He hadn't given her a choice in this, had he? No, his youkai blood had seen to that. InuYasha cursed himself for it. Her returning the mark had been to save his life, hadn't it? If his damn youkai hadn't been so fucking confidant that Kagome would return the mark, maybe this could have been avoided. Maybe he could have given her a choice in this. He didn't remember exactly how he had marked her, though his consciousness had started to drift back after he tasted Kagome's blood. It was too late for any apologies now, though, he decided. What was done was done, and for better or worse, they were well on their way in the process of mating. Glancing at the girl from the future, he knew she wasn't ready for the next step yet. He ached to complete the process, but if she didn't even want to be with him in the first place, he couldn't bear to trap her any more than she already was.

Suddenly, completely unbidden, his thoughts turned to Kikyou. He didn't think of her the way he used to, and he hadn't for a while. No, what he thought of was the terrifying thought that she had been able to possess Kagome. InuYasha's heart skipped a few beats at the fact, the true horror of it hitting him head-on. When Kikyou took control, he felt weak again. Like he was dieing from an unreturned mark all over again. That was probably what it was, since Kagome used her miko powers to return the mark and ultimately save his life. He knew he would keep slipping closer to that end every time Kikyou took control of Kagome. It was bad enough that they had the same face when they were so completely different, but the thought of Kagome not being Kagome and being controlled against her will made his stomach churn.

Then he realized what he was doing was no different.

He forced Kagome into this. He forced her into something against her will! He hissed at the thought, turning his gaze abruptly to the running waters.

He knew Sesshoumaru was there, just across the river.
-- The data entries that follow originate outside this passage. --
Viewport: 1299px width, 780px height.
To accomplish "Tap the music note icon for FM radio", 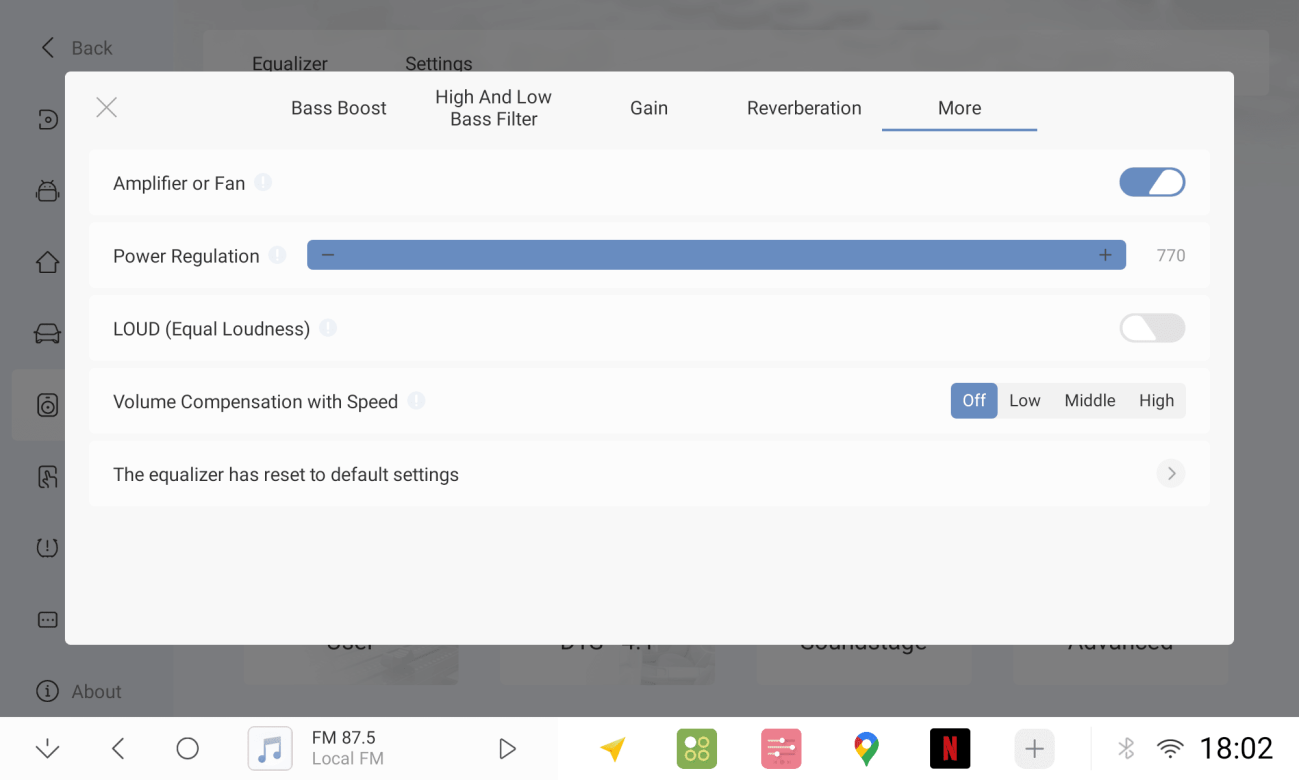I will pyautogui.click(x=270, y=748).
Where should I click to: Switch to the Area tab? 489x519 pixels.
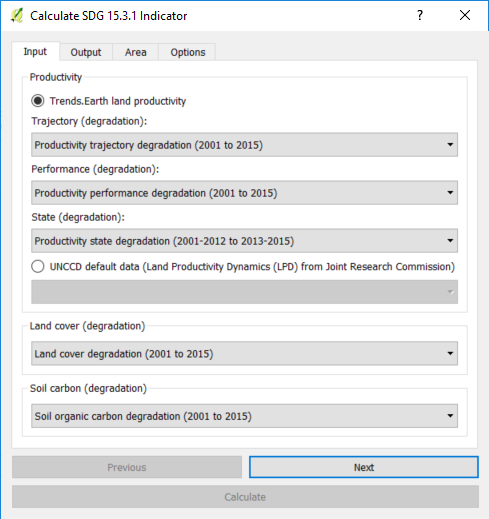point(135,52)
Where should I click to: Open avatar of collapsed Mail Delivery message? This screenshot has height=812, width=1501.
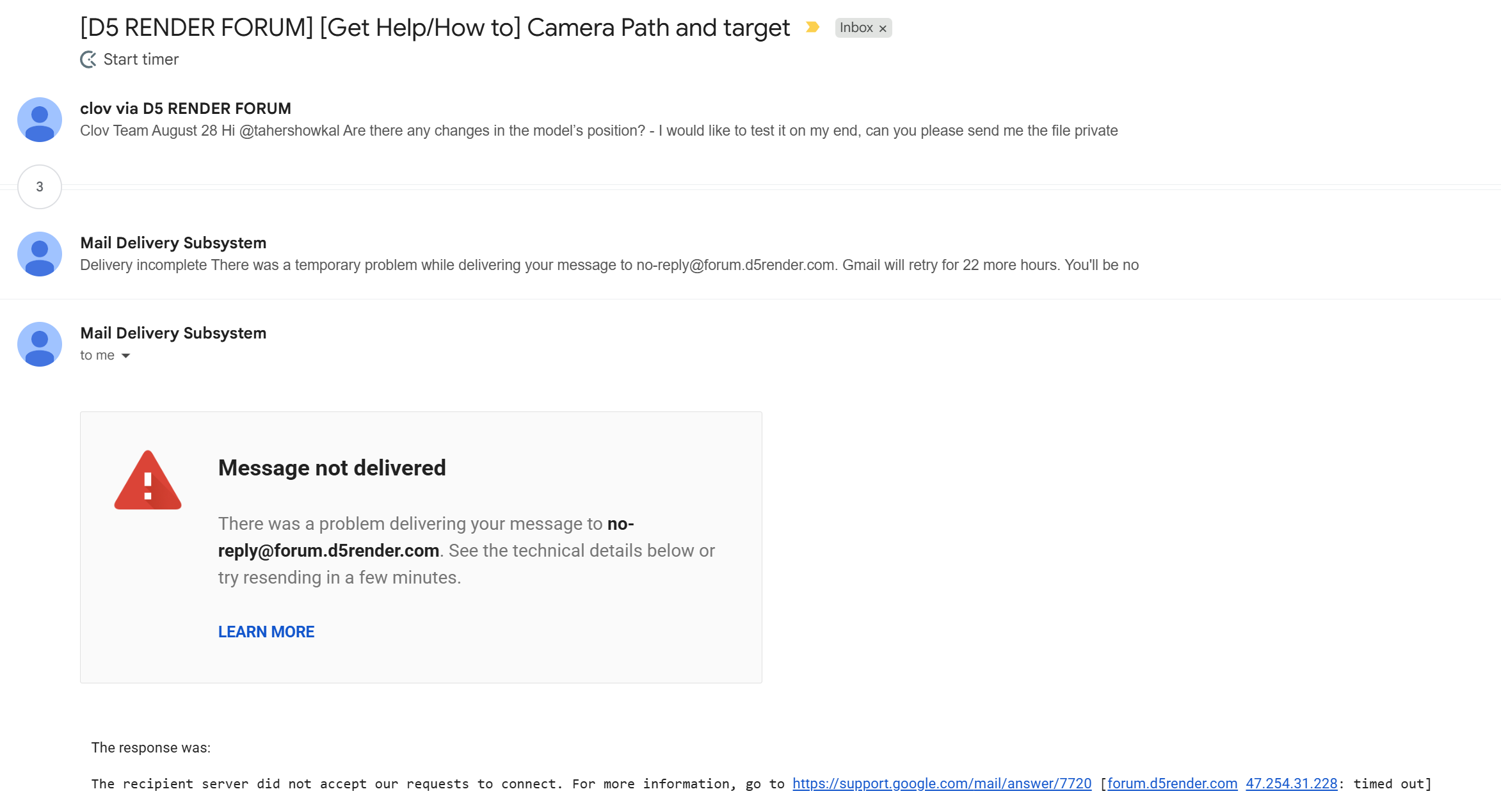point(40,254)
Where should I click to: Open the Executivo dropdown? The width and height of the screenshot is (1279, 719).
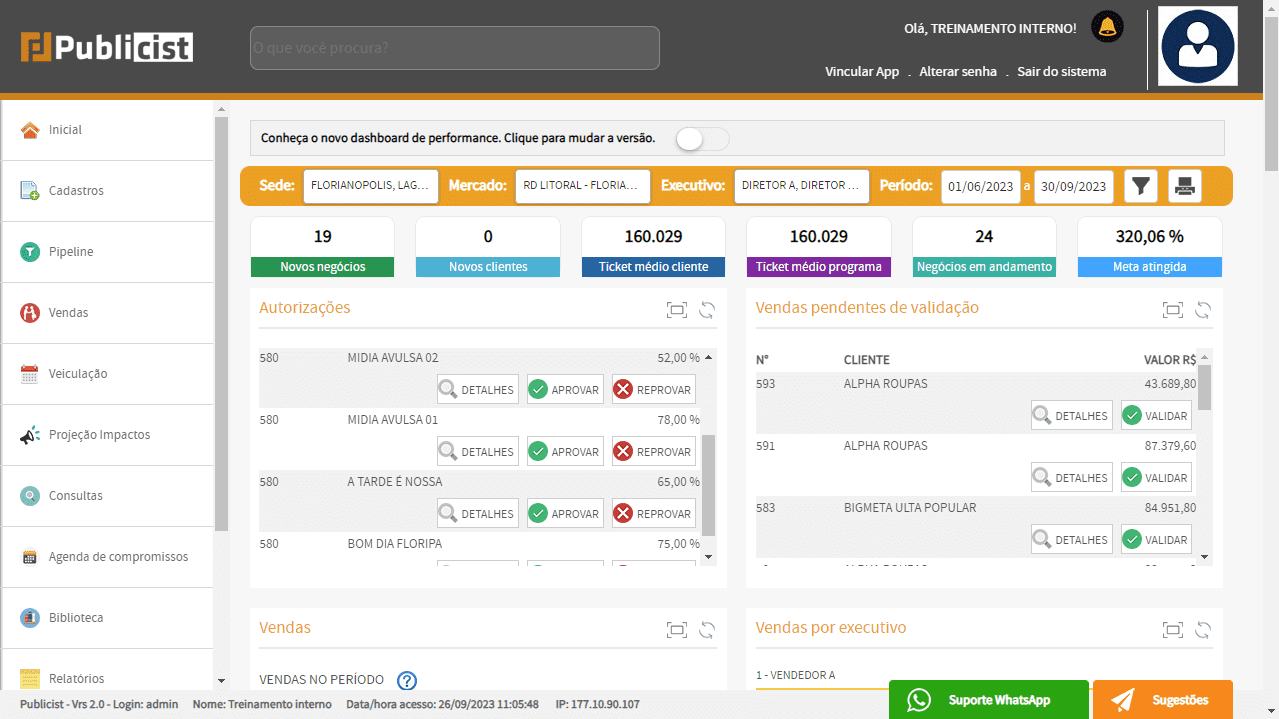(x=800, y=186)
His blasted brother had been just barely out of sight the entire day, just outside the village, still in places where he knew what was going on. It was infuriating enough to catch a random whiff of him throughout the day, but Kouga's underlying scent had been a constant reminder of thier "guests" in the village. He understood that Kouga thought of Kagome as pack, even if she wasn't going to be his mate, and how he'd want to protect her from any slimy youkai that decided to try and take the two pieces of the jewel from her in her time of weakness. Now that InuYasha and Kagome had mated, protecting Kagome meant protecting the hanyou, as well, since if he died, she died.
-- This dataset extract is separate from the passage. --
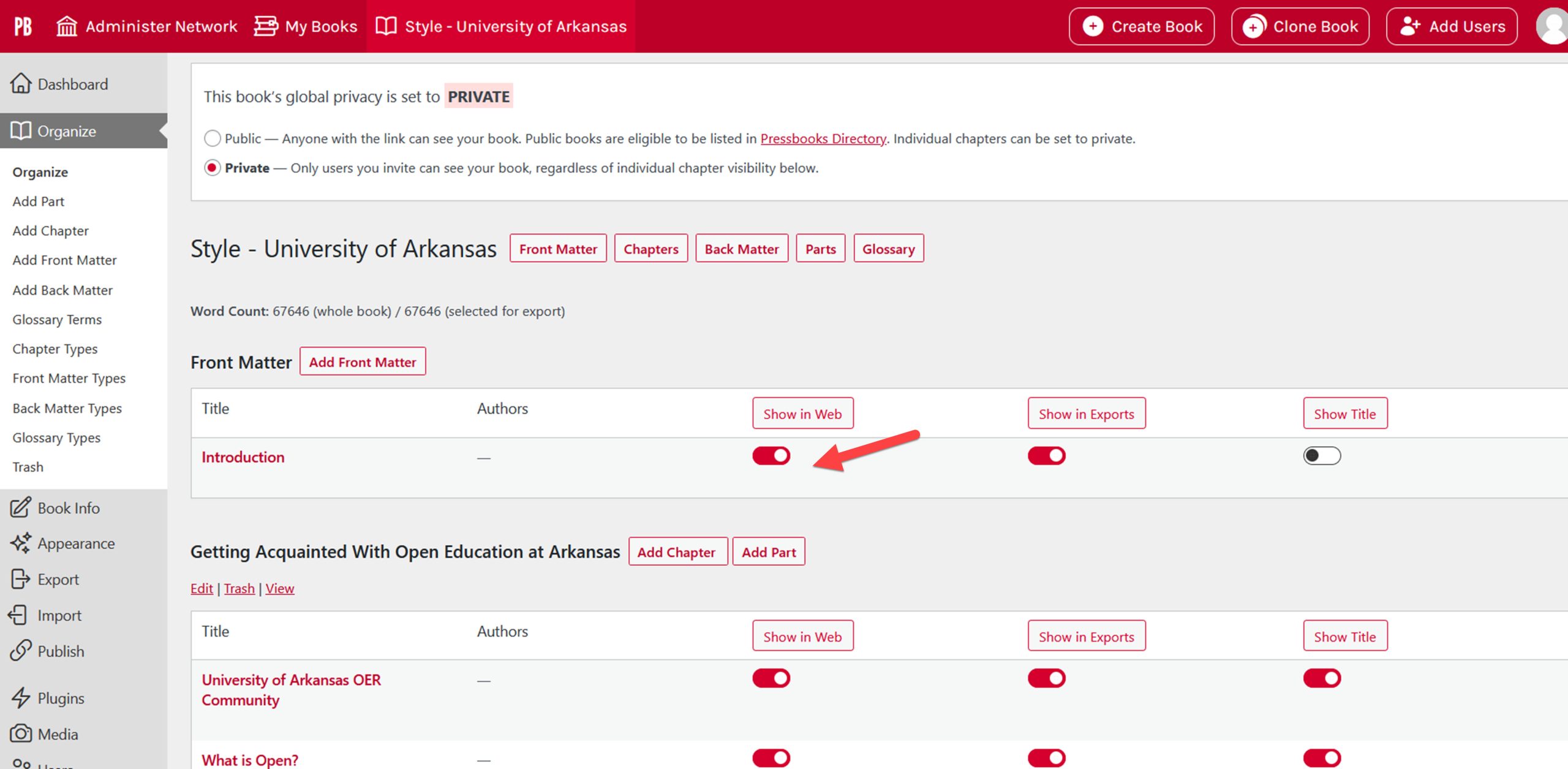The height and width of the screenshot is (769, 1568).
Task: Switch to Chapters tab
Action: click(650, 248)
That was what scared him. With Kikyou able to take control, and with InuYasha slipping further toward death when she did, InuYasha had a very real reason to be afraid of the miko that was fifty years dead, and seven days re-dead. He didn't want to be the reason Kagome died.

It took a very big effort for him to stop thinking about that. He turned his thoughts to Sesshoumaru, instead.

The reasons for the youkai's companionship in the village confounded the hanyou. Sesshoumaru, the lord of the fucking western lands, could have stayed anywhere he wanted to. Yet, there he was, across the river, protecting his little brother from opportunistinc youkai, acting as if there were a reason for him to be there. InuYasha resolved to find out what he wanted.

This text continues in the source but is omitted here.